Most conventional heat sinks use sore form of mechanical method to attach the heat-generating component to the heat sink. The most common methods are: adhesives, spring clamping devices, or hold-down brackets with a mechanical fastener, such as a bolt. Adhesives have well known disadvantages associated with storage and handling. In those cases not employing adhesives, the heat sinks are usually made of two pieces: a main heat sink body, and a separate retaining clamp. In some cases, the clamp is a flat spring that at least partially surrounds the component and engages detents or notches in the main heat sink body. Alternatively, the retaining clamp may have a hook on one end that engages an aperture in the main body and is secured to the body by a machine screw. In these mechanical devices, the technician topically must assemble the parts and the component, or apply the adhesive by hand.
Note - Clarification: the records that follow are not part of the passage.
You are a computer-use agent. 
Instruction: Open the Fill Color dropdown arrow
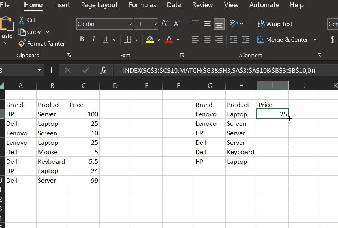(x=158, y=39)
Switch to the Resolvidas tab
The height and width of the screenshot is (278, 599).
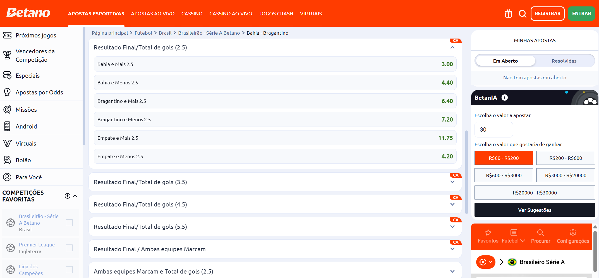564,61
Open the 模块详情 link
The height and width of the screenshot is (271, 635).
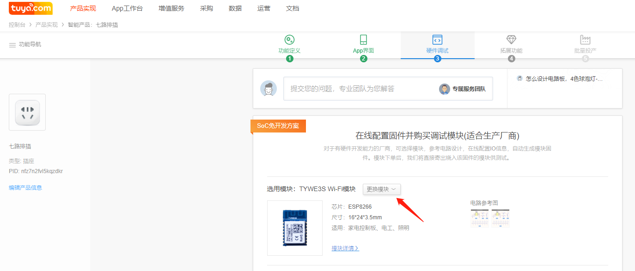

This hand assembly often results in imprecise alignment of the component and the heat sink. Additionally, this hand alignment requires an appreciable amount of time, which slows down production and ultimately increases the cost of the assembly.
For those cases where the heat sink incorporates structural support features for the component, cooperative alignment of the heat sink and the component is essential so that the assembly readily aligns with the intended apertures on the printed wiring board (PWB). This alignment problem may be overcome by allowing some variability in locating the component on the heat sink, i.e., the component may be shifted laterally when in contact with the heat sink so as to align the leads and supports with the appropriate apertures on the PWB. Of course, this variability may lead to a loose junction between the component and the heat sink. While these fastening methods are adequate in retaining the component on the heat sink, there is a significant cost associated with the time it takes an assembler to make the mechanical attachment of the component to the heat sink.
Obviously, conventional heat sinks have been primarily designed with the principal areas of the heat problem and cost in mind. That is, other areas such as component alignment, board positioning, ease of manufacture, complexity of assembly, etc., have not had high importance indices.
Accordingly, what is needed in the art is a low-cost, easy-to-manufacture, and easy-to-assemble heat sink that incorporates component alignment, as well as solderable board positioning and component attachment features for electrical connectivity.